Science  15 Sep 2000:
Vol. 289, Issue 5486, pp. 1835
  1. EDUCATION: Truths About Transgenics

    Providing “balanced information” about Bt corn, virus-resistant papaya, and other transgenic crops to students and the public is the goal of this new site* from Colorado State University crop scientists. It includes a brief overview of how genetically modified plants are made (explained with nifty animations), which agencies regulate them, what's been planted, and what's in the pipeline, as well as a discussion of risks. A page of links leading to seed companies and antibiotech groups cautions that both “will certainly put a spin” on the facts.

  2. TOOLS: Roaming the Genome

    Scientists gearing up to make sense of the public draft human genome now have a new way to home in on specific sequences. The University of California, Santa Cruz, genome team's Human Genome Browser* begins with a search box into which users type a gene ID number, position, or key word (such as author or “cystic fibrosis”). Each hit then leads to a rulerlike box packed with info on that section—such as whether there are gaps, and details on which snippets of DNA actually code for genes. Although not the only way to troll the genome, the browser has the advantage of using Santa Cruz's assembly, which is the most up-to-date. And the fast, simple interface—which lets you zoom in, pan out, or sidestep—is drawing raves from users, says developer Jim Kent: “We're hoping it will become people's first stop.”

  3. ET NEWS: Online Math Jam

    Sharpen your pencils, set your alarm clocks, and clean your mouses! On 17 October at midnight Universal Time, math mavens will kick off the first international 1-day Internet mathematics competition. The five people or teams that score the most points within 24 hours in Maths Quiz 2000* will win a new Sun workstation.

    The free contest was conceived by Manuel Castellet, director of the Centre de Recerca Matemática in Barcelona, Spain, to help celebrate 2000 as World Mathematical Year. Five mathematicians have come up with questions that will challenge even experts but are suitable for computer grading. “It is not a trivial challenge!” says team leader Jaume Aguadé of the Universitat Autònoma de Barcelona. Sample stumpers on the MQ2000 site cover both math (What is the maximum number of orthogonal vector fields on the 139,263-dimensional sphere?) and related lore. One question, for instance, notes that a well-known mathematician climbed Switzerland's Bietschhorn in August 1947 and asks, “In what year did he read his doctoral thesis?”

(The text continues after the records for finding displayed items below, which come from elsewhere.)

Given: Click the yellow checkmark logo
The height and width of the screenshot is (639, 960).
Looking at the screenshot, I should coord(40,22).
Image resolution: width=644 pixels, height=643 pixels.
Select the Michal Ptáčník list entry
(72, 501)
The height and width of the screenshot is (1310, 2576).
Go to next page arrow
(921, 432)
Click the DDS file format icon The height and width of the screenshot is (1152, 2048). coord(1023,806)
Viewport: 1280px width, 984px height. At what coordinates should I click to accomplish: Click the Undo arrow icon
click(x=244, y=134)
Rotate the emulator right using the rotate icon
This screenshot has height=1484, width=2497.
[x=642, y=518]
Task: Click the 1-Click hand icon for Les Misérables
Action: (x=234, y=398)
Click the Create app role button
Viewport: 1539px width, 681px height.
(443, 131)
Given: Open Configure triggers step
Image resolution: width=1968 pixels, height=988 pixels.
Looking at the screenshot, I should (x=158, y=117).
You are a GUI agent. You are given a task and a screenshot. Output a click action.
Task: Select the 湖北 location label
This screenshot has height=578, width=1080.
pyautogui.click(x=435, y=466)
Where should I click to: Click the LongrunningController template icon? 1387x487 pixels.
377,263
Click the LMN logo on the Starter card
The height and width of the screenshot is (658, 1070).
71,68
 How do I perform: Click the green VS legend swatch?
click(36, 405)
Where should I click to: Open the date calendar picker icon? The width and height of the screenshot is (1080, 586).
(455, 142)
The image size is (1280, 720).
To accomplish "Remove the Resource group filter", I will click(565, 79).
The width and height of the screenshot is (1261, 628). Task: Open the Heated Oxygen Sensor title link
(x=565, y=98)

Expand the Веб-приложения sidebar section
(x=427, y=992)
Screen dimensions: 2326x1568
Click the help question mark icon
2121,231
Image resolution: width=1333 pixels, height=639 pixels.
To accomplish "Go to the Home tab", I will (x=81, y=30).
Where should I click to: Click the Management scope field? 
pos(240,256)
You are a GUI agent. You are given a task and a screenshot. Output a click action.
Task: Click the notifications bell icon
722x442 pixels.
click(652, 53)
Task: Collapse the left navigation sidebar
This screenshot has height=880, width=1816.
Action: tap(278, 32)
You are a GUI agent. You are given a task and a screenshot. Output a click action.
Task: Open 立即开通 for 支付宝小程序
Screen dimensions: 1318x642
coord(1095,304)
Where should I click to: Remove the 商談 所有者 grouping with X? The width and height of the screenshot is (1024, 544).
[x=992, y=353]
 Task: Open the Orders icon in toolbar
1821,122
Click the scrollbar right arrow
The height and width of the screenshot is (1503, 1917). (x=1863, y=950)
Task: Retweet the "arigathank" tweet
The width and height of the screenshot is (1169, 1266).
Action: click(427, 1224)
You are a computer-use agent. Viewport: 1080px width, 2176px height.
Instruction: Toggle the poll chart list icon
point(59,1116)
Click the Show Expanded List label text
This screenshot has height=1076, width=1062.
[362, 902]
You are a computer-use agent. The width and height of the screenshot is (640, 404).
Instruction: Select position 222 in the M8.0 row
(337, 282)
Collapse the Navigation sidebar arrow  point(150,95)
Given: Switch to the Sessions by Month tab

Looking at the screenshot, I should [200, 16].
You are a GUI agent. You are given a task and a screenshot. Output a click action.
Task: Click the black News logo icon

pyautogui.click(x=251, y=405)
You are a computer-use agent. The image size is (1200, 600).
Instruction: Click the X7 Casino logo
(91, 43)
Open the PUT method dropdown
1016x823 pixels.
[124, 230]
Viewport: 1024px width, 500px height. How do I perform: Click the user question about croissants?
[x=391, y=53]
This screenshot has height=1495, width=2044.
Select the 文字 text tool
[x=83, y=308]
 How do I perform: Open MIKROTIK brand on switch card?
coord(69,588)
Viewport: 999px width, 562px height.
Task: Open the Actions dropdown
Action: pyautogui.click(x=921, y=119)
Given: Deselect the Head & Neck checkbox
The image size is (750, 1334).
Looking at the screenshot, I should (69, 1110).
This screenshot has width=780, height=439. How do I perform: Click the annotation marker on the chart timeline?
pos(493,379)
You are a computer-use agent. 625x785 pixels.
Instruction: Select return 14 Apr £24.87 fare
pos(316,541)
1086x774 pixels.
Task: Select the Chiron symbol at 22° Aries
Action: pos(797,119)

    Participants must answer four questions in a row on a Bingo-style card to proceed to the next, higher scoring card. The value of each correct answer is determined by the famed Fibonacci sequence: 1, 1, 2, 3, 5, …, in which each number is the sum of the previous two. Says Aguadé, “The intention is to have fun.”

  4. DATABASES: R&D Storehouses

    Want to find out what federal researchers have learned about using bugs to clean up toxic waste, or see which agency funds the most research on stem cells? GrayLIT Network offers free, one-stop access to more than 100,000 full-text technical reports from the Defense and Energy departments, NASA, and the Environmental Protection Agency.* Another new site searches research award summaries for DOE, the National Science Foundation, and the National Institutes of Health.

  5. IMAGES: Water Worlds

    Clear water ripples over bayonet rushes in New Jersey's Pine Barrens, a sandy, swampy, 400,000-hectare nature reserve where tannins tint streams the color of tea. The shot, by botanist Mary Allessio Leck of Rider University in Lawrenceville, took the grand prize in a photo contest at the Millennium Wetland Event,* an international conference held this summer in Quebec City. There were more than 650 entries, and the Web exhibit of the 25 winners reveals the beauty hidden in these habitats and natural water filters. Surf over to see a green frog peeping from a Michigan pond, a worker picking cattail leaves in India, a rain-fed Estonian bog, and a tranquil waterway in the Okavango Delta in Botswana, South Africa's largest wetland ecosystem.